▸ TASK GOAL
Leaving out the pictures, retype exactly the lines from the one holding "Image resolution: width=542" through the end of the material.

.....

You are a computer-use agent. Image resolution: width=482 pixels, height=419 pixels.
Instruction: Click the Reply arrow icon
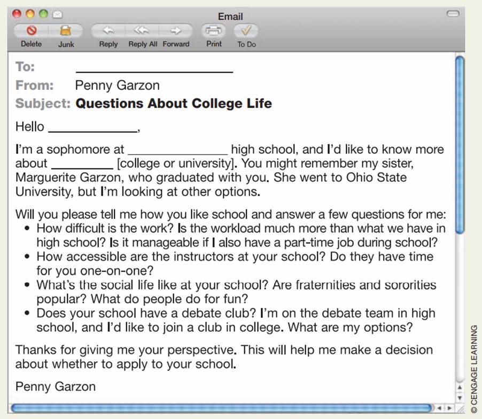[x=108, y=30]
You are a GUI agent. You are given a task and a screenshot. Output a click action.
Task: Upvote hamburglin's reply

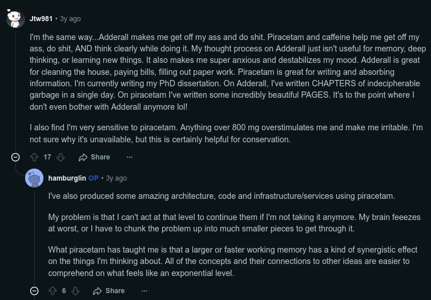(53, 291)
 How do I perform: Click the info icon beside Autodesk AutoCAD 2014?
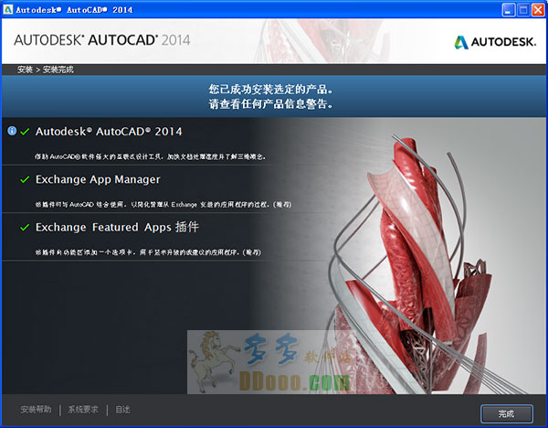pos(12,132)
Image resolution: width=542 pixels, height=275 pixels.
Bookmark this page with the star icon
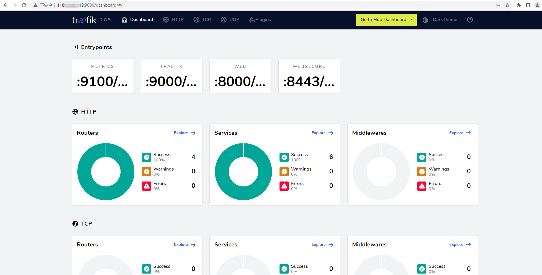pyautogui.click(x=507, y=5)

.....

▸ RESULT OF THE TASK
Image resolution: width=542 pixels, height=275 pixels.
Bookmark this page with the star icon
pyautogui.click(x=507, y=5)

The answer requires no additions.